Set problem => Give only the number of lines in the listing that contain the string "Open", matching case exactly.

----- Data for processing -----

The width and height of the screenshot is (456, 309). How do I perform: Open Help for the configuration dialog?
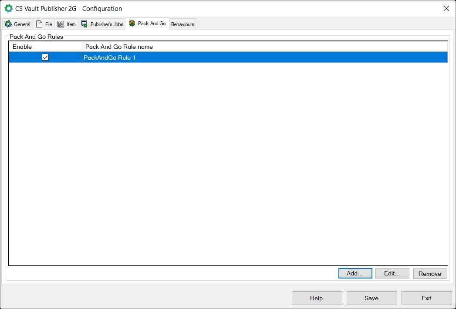pyautogui.click(x=317, y=298)
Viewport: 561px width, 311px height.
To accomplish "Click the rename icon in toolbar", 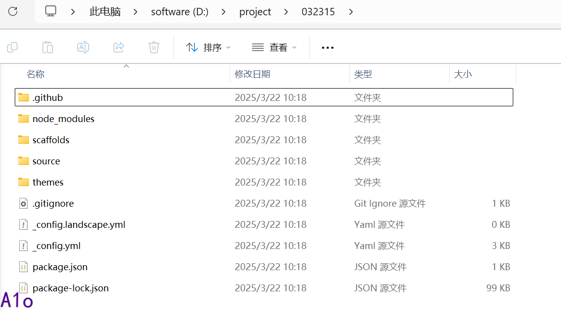I will point(83,47).
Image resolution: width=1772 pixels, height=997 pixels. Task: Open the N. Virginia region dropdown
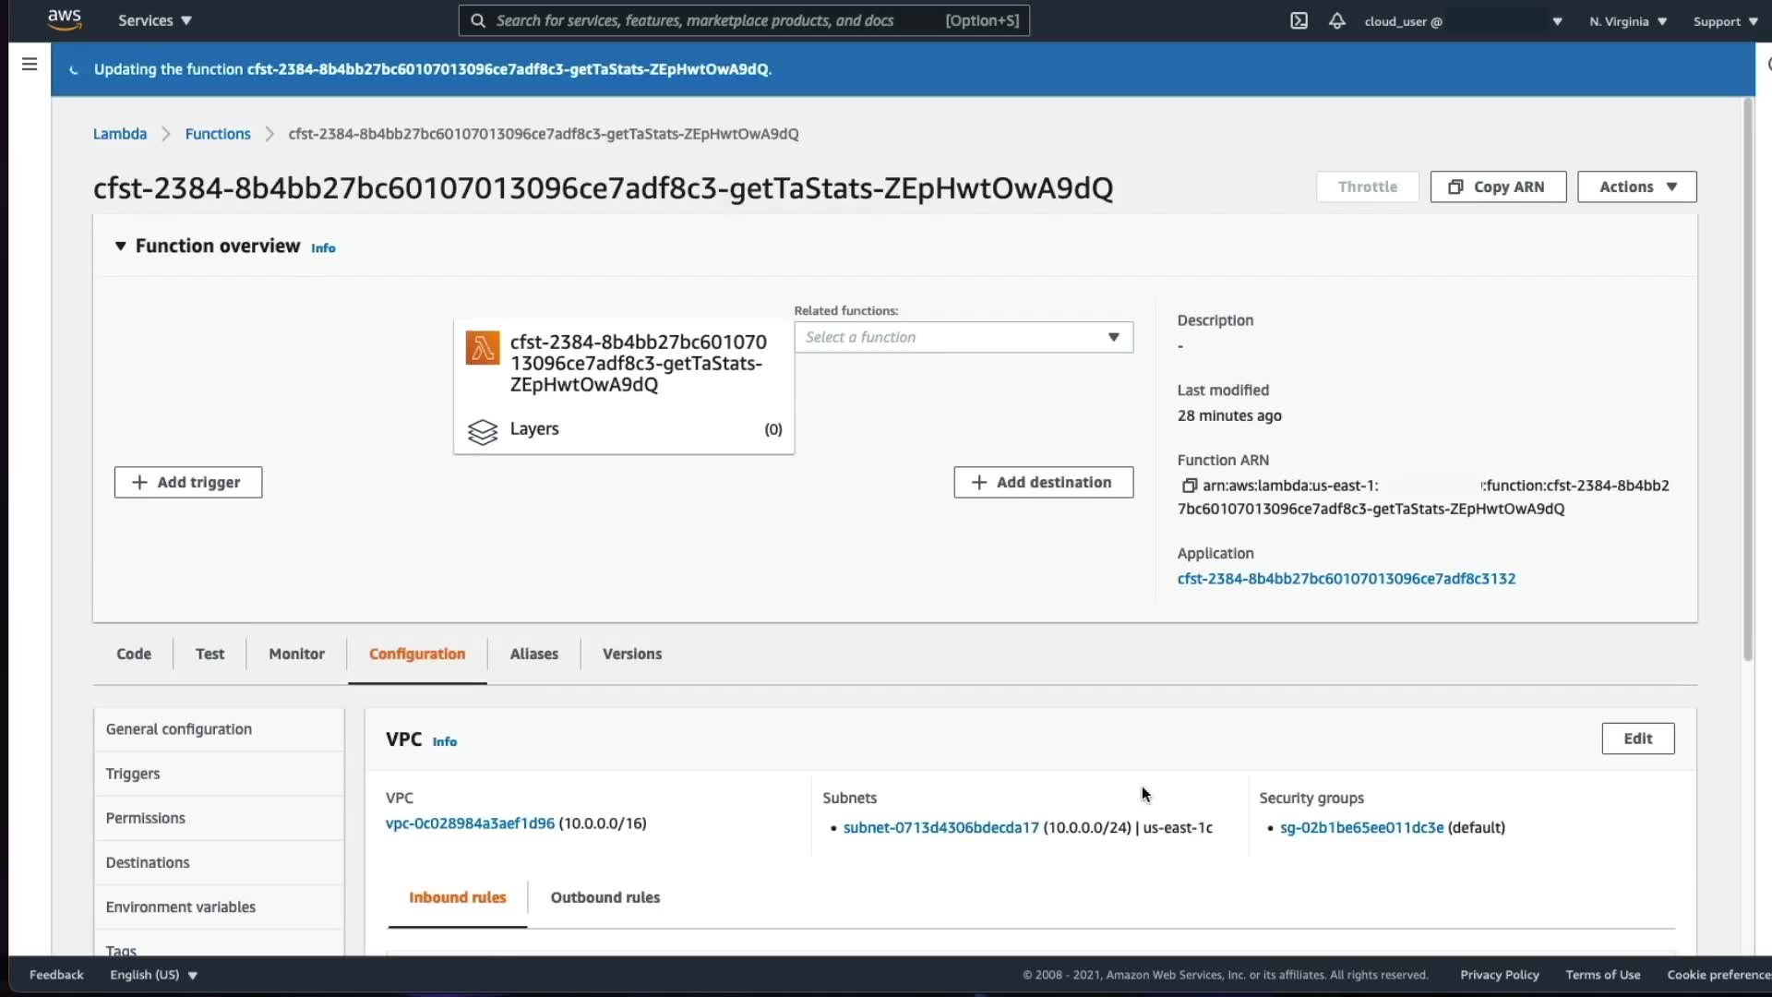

-----

Final result => 2